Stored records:
====================

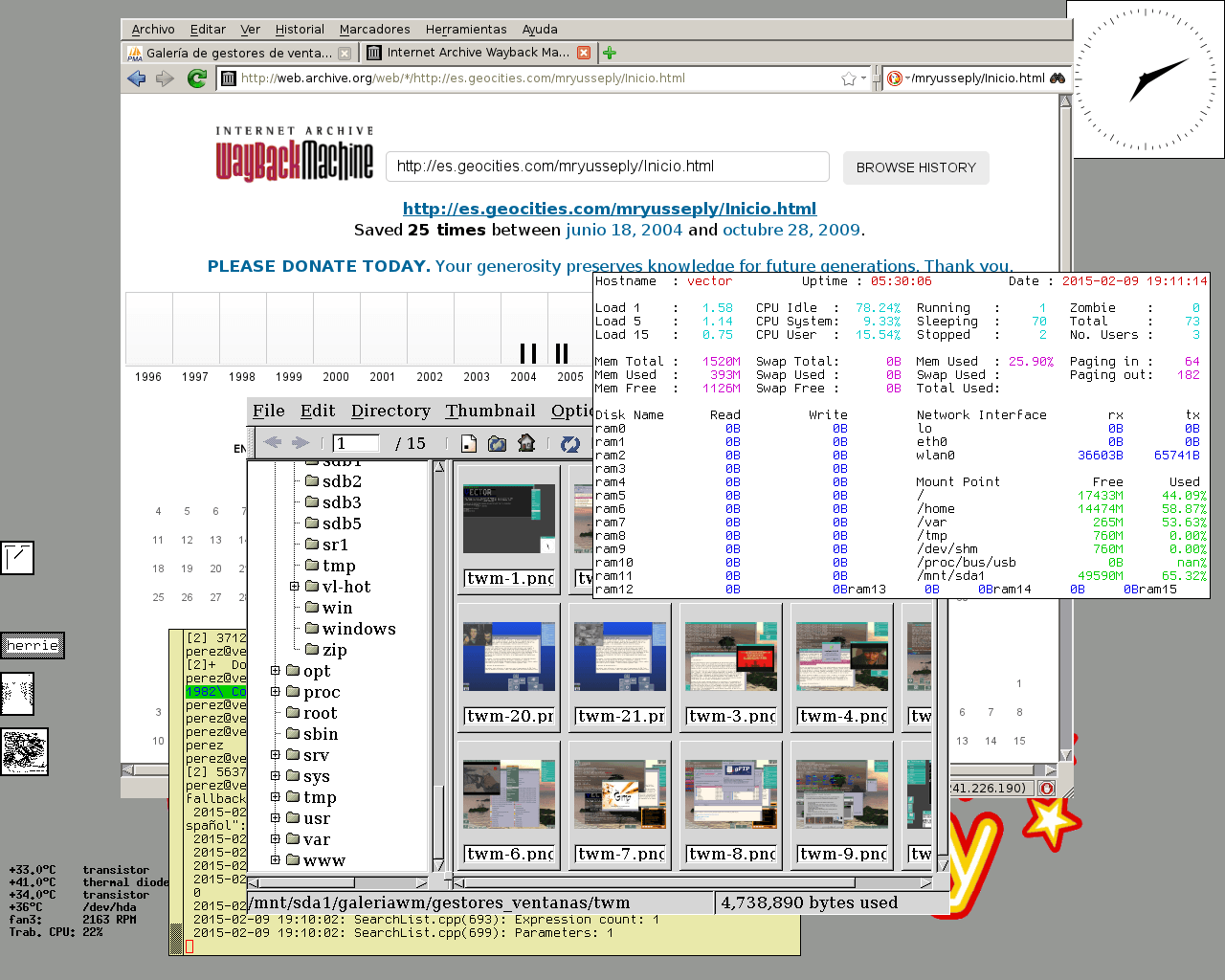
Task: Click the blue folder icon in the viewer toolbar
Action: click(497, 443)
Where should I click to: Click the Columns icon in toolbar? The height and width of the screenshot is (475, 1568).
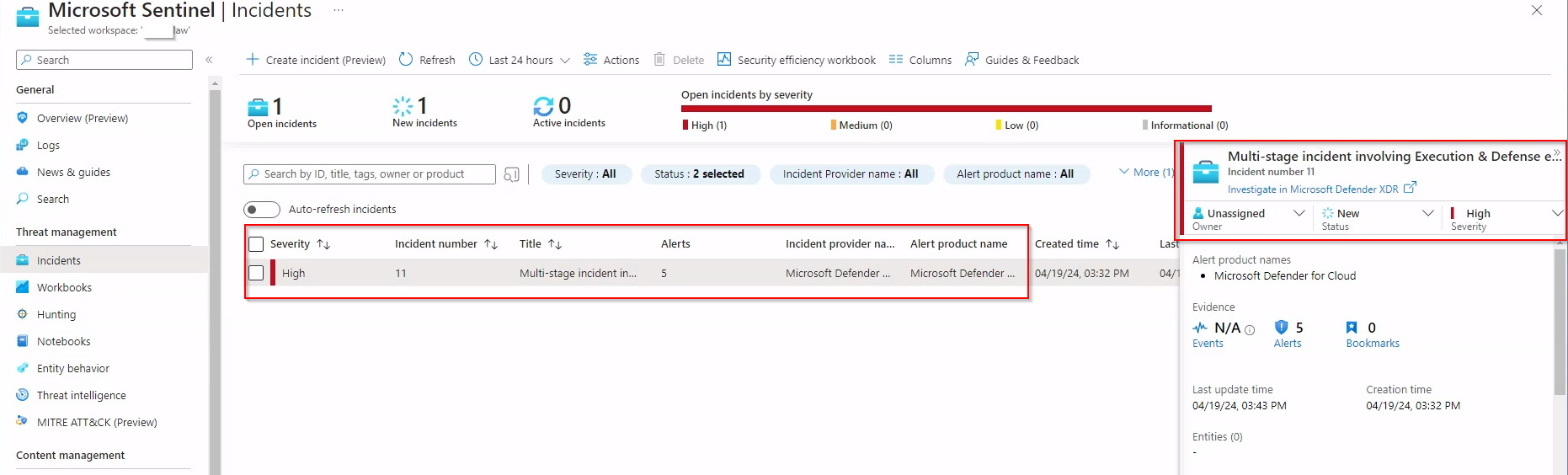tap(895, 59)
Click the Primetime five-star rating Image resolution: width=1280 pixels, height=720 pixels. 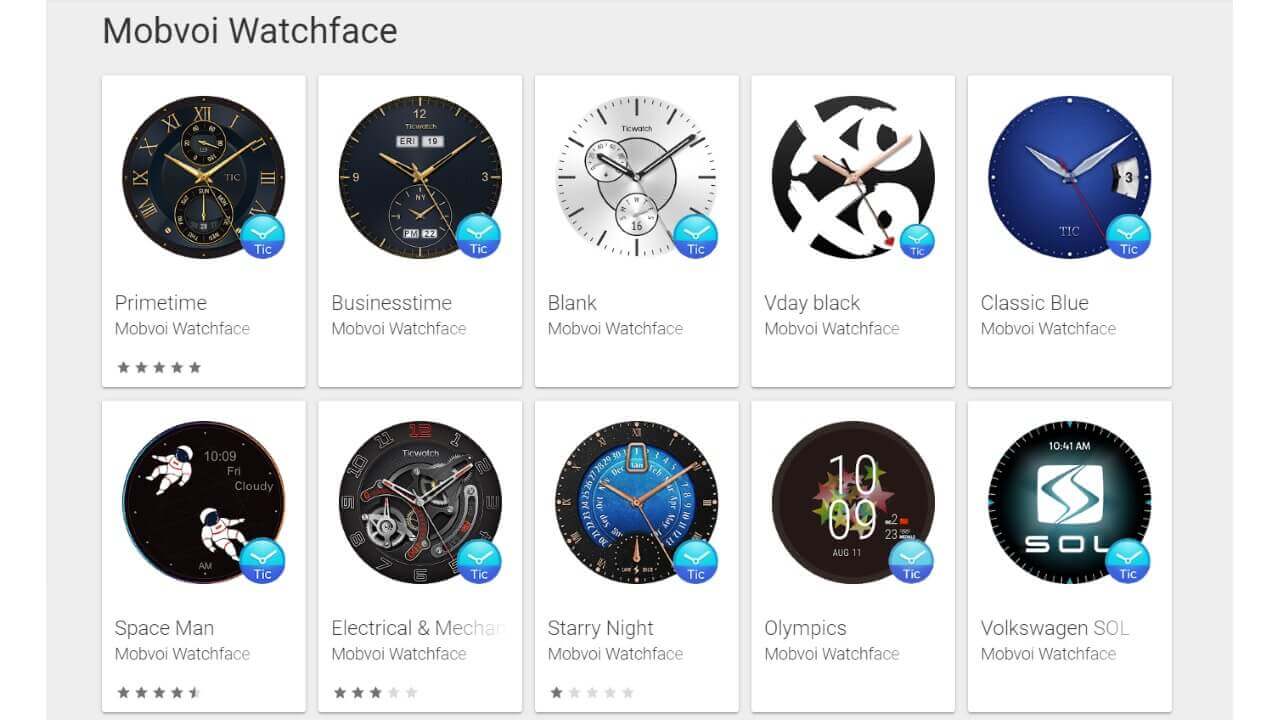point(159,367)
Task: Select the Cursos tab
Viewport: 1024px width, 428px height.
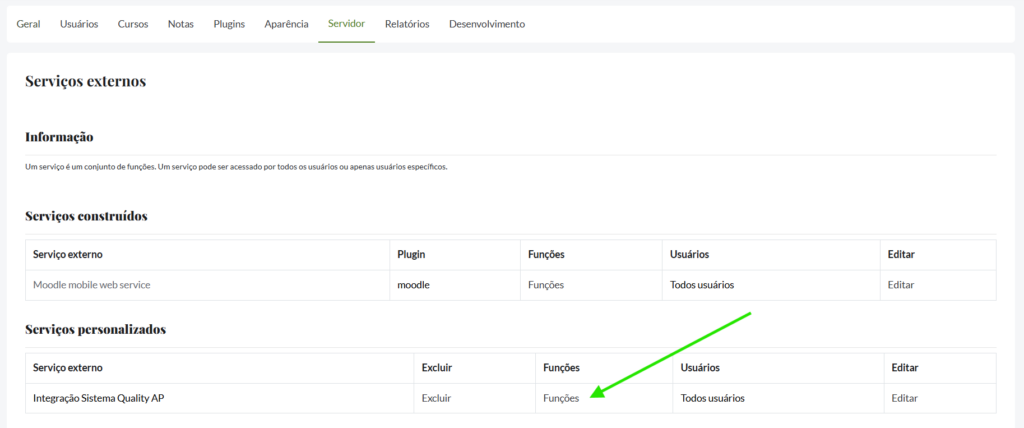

====================

Would you give again, exactly as written, the lines from the one containing "Task: Select the Cursos tab" through the end of the records, with no pictures and no other lines?

Solution for this task:
Task: Select the Cursos tab
Viewport: 1024px width, 428px height.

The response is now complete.